===== Source text
Excellent. Great idea. The more the merrier. I'll pm you.


----------



## Moosehead (Jan 6, 2011)

So i talked to rob (drummer guy) and the wife is dragging me to wonderland for the day but i'll be popping in on the way home. We didnt get a chance to jam but I told him if we get up ill just just have to improvise. If i get up it'll be cool but if I dont no big deal. Is the event licensed? It is at the legion after all


----------



## Lola (Nov 16, 2014)

Too bad I didn't know sooner. I would of come for sure.


----------



## Hamstrung (Sep 21, 2007)

Had planned to go today but as luck would have it today's the only day my band can get together to practice. Have fun to all who go!


----------



## Guest (Oct 23, 2016)

I have a jam myself as well.
Someone take pics of all the eye candy, please?


----------



## Adcandour (Apr 21, 2013)

I was planning to go this whole time, but completely forgot the wife works every other sunday. Not the biggest hurdle, but my son is sick, so it's check and mate.


----------



## Moosehead (Jan 6, 2011)

Well I fell asleep on the ride home from wonderland. The kid who missed his nap was also asleep so the wife kept driving. Hope it was a good launch for you Sean. Sorry I couldn't make it. Look forward to hearing how it went.


----------



## sambonee (Dec 20, 2007)

Double.


----------



## sambonee (Dec 20, 2007)

Sold 180 guitar picks. I was amazed at the response. As were the "test subjects". 

The three things that stopped people in their tracks were:

- the pick has such a grip to your fingers, that when you open them, the pick sticks to one of them and just hangs there for 25+ seconds. Doesn't even fall!! ("Never drop your pick again!!" )
==========
===== Data records
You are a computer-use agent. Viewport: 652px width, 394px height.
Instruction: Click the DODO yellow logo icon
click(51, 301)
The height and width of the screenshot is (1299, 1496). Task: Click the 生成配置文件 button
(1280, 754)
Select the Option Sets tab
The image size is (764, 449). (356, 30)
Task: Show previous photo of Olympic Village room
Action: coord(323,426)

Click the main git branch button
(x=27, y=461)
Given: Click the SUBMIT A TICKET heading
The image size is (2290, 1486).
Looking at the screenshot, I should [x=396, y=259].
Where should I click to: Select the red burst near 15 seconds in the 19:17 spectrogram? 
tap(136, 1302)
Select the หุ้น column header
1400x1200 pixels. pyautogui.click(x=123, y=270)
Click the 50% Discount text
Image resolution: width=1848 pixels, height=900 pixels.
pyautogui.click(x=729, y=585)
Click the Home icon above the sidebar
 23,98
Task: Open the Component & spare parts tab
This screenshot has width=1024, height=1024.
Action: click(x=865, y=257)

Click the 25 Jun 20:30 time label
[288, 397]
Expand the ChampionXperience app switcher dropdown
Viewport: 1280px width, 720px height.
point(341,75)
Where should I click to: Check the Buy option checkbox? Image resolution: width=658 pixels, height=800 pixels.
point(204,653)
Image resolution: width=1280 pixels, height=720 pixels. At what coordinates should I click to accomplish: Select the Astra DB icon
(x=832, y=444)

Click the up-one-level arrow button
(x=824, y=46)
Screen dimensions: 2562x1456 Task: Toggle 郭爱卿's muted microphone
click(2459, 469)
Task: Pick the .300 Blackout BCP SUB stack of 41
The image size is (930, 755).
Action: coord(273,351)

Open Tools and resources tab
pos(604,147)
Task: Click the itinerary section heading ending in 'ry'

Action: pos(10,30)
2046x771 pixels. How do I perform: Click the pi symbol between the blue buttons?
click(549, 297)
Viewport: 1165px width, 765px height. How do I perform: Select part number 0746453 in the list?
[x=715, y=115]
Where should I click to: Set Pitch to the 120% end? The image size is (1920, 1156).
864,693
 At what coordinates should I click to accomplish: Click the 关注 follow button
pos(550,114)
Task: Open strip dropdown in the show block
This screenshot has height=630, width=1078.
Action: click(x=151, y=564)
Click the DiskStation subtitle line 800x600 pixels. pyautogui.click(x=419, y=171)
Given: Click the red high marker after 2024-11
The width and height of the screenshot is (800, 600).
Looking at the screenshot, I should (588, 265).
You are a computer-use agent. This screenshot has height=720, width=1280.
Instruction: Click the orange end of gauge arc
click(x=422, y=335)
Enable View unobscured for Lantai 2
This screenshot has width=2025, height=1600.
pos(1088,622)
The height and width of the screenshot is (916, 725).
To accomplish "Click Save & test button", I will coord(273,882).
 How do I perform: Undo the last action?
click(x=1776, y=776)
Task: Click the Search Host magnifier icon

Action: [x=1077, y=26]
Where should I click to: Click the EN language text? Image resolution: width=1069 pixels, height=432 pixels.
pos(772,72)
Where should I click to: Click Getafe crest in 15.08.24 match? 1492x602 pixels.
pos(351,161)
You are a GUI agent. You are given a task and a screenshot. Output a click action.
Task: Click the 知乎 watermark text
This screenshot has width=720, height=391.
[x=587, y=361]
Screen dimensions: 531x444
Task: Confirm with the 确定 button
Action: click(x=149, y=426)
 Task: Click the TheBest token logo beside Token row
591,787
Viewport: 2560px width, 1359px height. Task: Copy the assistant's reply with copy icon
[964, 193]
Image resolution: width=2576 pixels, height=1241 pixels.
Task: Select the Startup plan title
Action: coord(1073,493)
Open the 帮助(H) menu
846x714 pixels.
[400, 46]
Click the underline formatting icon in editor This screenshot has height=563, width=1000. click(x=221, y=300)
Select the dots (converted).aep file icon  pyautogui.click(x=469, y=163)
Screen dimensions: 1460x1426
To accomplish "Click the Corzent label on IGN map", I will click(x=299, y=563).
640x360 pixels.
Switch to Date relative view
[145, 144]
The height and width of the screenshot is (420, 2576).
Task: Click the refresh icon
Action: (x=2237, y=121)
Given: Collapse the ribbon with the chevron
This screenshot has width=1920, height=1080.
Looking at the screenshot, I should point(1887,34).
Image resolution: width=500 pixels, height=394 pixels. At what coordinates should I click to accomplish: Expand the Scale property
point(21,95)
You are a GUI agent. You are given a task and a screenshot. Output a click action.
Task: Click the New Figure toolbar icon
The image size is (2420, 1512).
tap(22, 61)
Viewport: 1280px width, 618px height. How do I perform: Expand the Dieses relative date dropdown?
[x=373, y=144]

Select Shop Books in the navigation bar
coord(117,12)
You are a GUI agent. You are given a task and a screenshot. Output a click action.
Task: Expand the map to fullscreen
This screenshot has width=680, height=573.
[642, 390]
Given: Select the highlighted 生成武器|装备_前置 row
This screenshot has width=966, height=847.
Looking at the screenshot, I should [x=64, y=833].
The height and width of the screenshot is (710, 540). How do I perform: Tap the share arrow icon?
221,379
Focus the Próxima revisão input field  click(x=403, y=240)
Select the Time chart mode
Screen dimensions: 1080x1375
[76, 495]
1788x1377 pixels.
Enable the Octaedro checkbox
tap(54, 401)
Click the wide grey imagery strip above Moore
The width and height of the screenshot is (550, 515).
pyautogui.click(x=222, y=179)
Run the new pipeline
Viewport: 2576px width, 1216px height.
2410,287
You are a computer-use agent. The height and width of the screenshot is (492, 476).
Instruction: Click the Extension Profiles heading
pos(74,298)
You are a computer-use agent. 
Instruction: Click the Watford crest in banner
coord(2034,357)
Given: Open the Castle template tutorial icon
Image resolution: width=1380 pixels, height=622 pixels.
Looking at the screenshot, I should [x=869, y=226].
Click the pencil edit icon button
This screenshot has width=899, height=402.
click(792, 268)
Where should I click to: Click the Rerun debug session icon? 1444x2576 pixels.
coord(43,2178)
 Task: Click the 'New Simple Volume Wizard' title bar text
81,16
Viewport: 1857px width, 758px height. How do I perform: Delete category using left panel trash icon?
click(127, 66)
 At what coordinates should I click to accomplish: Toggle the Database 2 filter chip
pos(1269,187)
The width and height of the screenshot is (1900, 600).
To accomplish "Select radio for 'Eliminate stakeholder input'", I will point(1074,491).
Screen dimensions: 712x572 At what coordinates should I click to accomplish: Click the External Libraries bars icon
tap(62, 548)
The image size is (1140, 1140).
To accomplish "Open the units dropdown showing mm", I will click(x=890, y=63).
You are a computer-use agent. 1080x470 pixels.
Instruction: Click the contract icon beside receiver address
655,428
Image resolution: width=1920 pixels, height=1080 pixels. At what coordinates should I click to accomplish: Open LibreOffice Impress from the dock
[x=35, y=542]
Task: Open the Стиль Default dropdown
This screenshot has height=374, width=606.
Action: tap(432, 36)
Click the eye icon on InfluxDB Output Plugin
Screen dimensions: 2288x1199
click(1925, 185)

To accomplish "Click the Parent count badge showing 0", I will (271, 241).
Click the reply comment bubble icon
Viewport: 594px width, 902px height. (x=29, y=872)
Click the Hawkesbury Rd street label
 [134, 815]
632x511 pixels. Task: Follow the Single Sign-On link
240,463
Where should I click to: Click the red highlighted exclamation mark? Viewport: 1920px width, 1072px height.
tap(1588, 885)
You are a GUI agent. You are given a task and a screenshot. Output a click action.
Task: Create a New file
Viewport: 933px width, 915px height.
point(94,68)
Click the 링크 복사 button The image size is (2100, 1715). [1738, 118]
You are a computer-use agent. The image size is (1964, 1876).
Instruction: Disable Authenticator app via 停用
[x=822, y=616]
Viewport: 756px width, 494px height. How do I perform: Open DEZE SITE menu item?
==========
__Short problem A__: According to the forum thread, how many guitar picks did sambonee sell?
__Short problem B__: Carry on the forum thread about the guitar pick launch, starting right after its last line.

__Written response A__: 180

__Written response B__:
- Given that we had so many models to choose from, people could compare, we sold out of 3-4 models by half way. The tone differences between picks was a huge selling feature.

- we had people come back and tell us they while trying other guitars they continued to be amazed at how v-picks helped their speed and tone. 

Show attendees had special pricing. Greatly discounted from retail. One "lurker" was discovered and I told him that he qualified for a free pick. Don't know if he actually got it as people were literally swarming. 

PICKUPS

I though that the pickups were going to sell in modest numbers. Well the v-picks were a better price point for people to make a simple decision therefor the pickups didn't sell. Not for lack thereof but because the picks had a bigger "curb appeal". 

Deal from the show was $20 off the retail of $130. So extended to you all is this price for a limited time. Shipping extra $15. We have 6 tele sets and 11 Strat sets.


----------



## Scotty (Jan 30, 2013)

Sounds like you got some good product exposure. 

How did the jam go?


----------



## sambonee (Dec 20, 2007)

Jam was fun. Lacked promotion. Lots to learn from. The sound was amazing. Really. Vintage gear with tone Dripper pickups.


----------



## Wardo (Feb 5, 2010)

I would probably have gone if I'd known about it. Easy trip from where I live.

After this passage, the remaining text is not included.